Bob Martin氏はこうした巻き添え(source)を説明し、クイック&ダーティなアプローチは長期的にみれば持続不可能であり、その理由は、そうしたアプローチが必然的にプロジェクトの速度を鈍らせるから、と論じている。

最近クライアント先に行ってきました。このクライアントは、急速に大成長を遂げて立ち上げに成功した新会社です。同社のソフトウェアは急速に拡大しましたが、それはかなり乱暴なプログラムを介してでした。現在は混乱に陥っており、それが原因でかなりの減速状態になっています。欠陥がたくさんあります。変更によって、多くの意図しない結果がもたらされたのです。生産性は低くなりました。

[…]クイック&ダーティは矛盾語法です。ダーティは常に「遅い」を意味します。

ビジネスソフトウェアはとにかく乱雑と仮定することにより、乱暴なアプローチが正当化されることが多々あるが、Bob Martinは強く異を唱える。ビジネスルールには「複雑、任意、その場しのぎ」という傾向があっても、コードはそれとは逆に、可能な限りクリーンかつクリアでなければならないとBobは主張する。

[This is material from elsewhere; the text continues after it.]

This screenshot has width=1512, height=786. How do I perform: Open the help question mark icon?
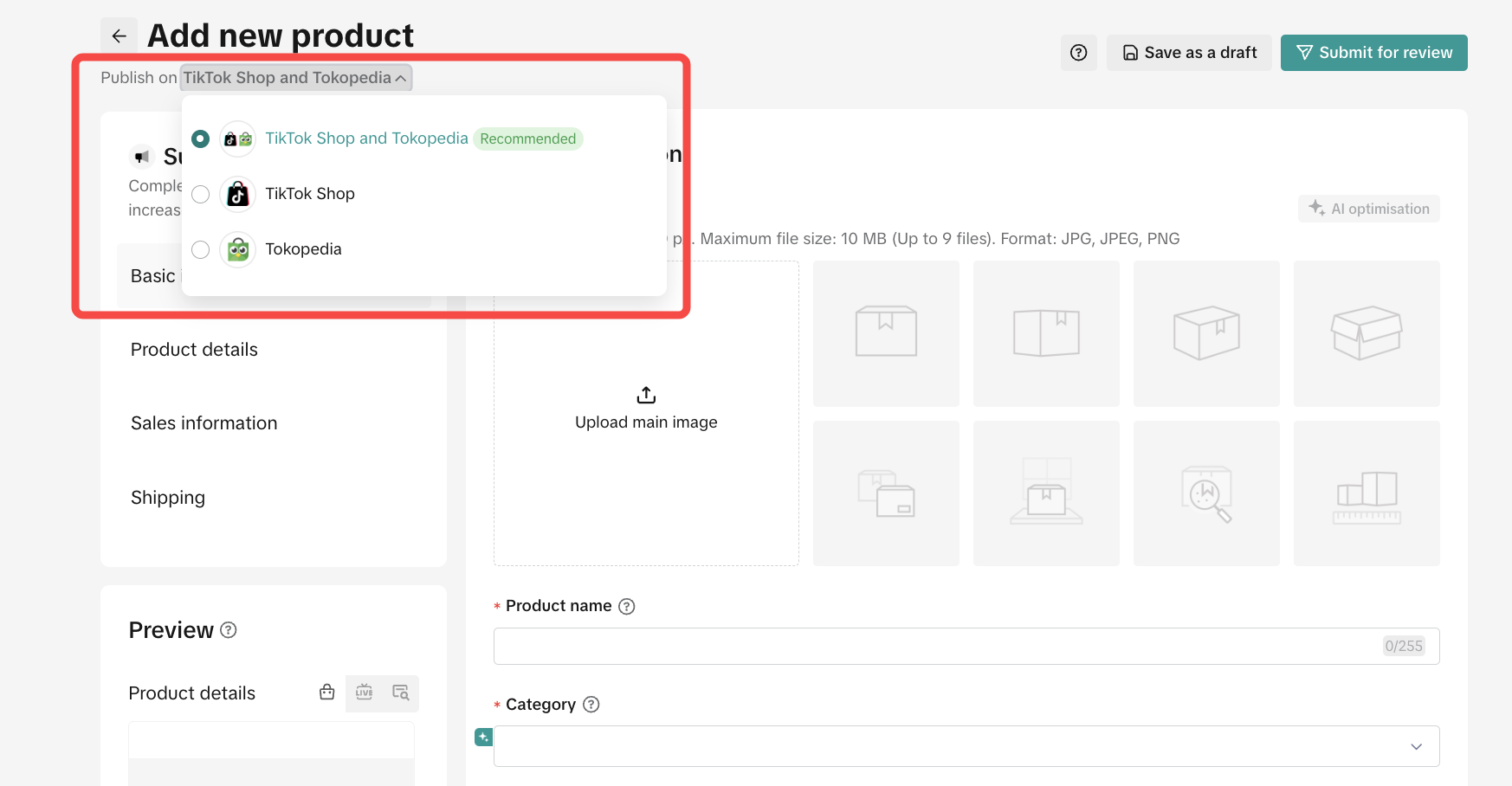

ビジネスルールの混乱が別の混乱にくるまれていたら、ルールの混乱を処理できません! 混乱したルールを把握する唯一の方法は、可能な限りクリーンで明確なコードの中で、ルールを表現することです。

Martin氏の記事にコメントしたRoland Kaufmann氏によれば、生産性第一主義を釈明するのはなんと、「長期的利益よりも、どんな短期の普通預金でも好ましく見せてしまう狂気の内部収益率」である。これは真実である。なぜなら、十分に長い期間継続しているプロジェクトであれば、ゼロからのデザインと再実装を周期的に行わなければならないという仮定の下で、多数のマネージャーが活動しているからである。同様のことがあるコメントで強調されているが、そのコメントの筆者は、情報科学科の卒業生がしばしばソフトウェアを書けないと非難される(source)理由の1つが、生産性志向の合理性であると主張する。

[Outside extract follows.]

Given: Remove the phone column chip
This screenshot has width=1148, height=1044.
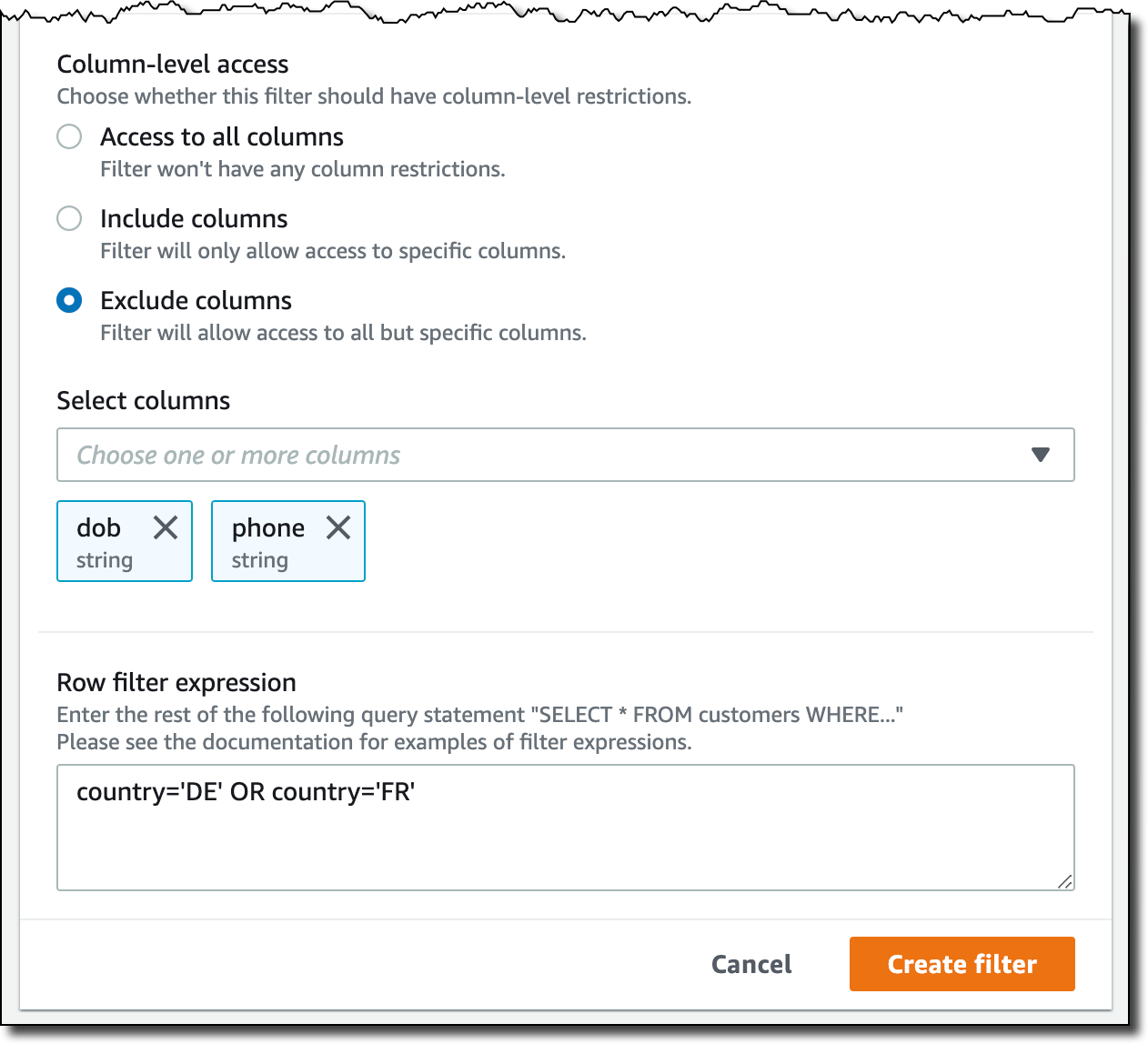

David Chisnell氏が強調しているように、「情報科学とソフトウェア・エンジニアリングが全く別の学問」であることに疑いはない。ソフトウェア・エンジニアリングでは「ツールとプロセス両方の観点からソフトウェア開発のプロセスを教える」のに対し、情報科学科のコースでは「この二つのテーマに簡単に触れる」だけであり、「職業訓練」は意図していない。卒業生は多数の言語に触れるが、言語について、また関連するツールについて深く知識を得ることはない。そのため、情報科学科を卒業した者は、生産性の高いコードを書くことができず、厳しい締め切りを守れない可能性が高い。あるブロガーが「情報科学科卒業生の無能は明らか」と強調するように、「大規模デザインや大規模アーキテクチャの頭脳をほとんど持ち合わせないか、全く持たない」者が急速に進展させたからといって、「大規模デザインにおけるお粗末な決断が原因で、システム全体が徐々に保守不能になっていっても、個人的な責任を問うことはできない」であろう。なぜなら「以前に成功した者はいずれ失敗する可能性が高いと経営陣は考える」からである。

しかしながらLispyによると、非生産的な情報科学科卒業生には、プロジェクトの規模と複雑性が増すにつれて、プロジェクト成功に向けて開発していく上で極めて重要な技能がある。「ソフトウェアに多数の機能を追加する、あるいは、各取引で高額な注文制の仕事をする」ことは「スケールするには摩擦が大きすぎ」、「無訓練の『ストリート・プログラマー』」が運に恵まれ、努力しても、プロジェクトが一定地点を越えて成長するよう促せるだけであり、その先ではツールを書く上で役立つツールが必要になる(source)とLispyは論ずる。たとえばBob Warfield氏は、「低コストで多少の工作を行い、顧客の望みを実現することを可能にする」手段としてドメイン特化言語を推奨する。Lispyは、こうしたツールを提供する上で情報科学の専門知識が必要と考えるが、その理由は、ツール提供には異なる理解レベルでの操作が必要になるからである。アインシュタインがよくこう言っていた。「我々が直面する重要な問題は、その問題が発生したときと同レベルの思考では解決できない」と。現実世界の開発で直面する問題を解決するには、現実世界における生産性志向の要件下では明らかにコードを書くことができない、情報科学科の卒業生が必要なのかもしれない。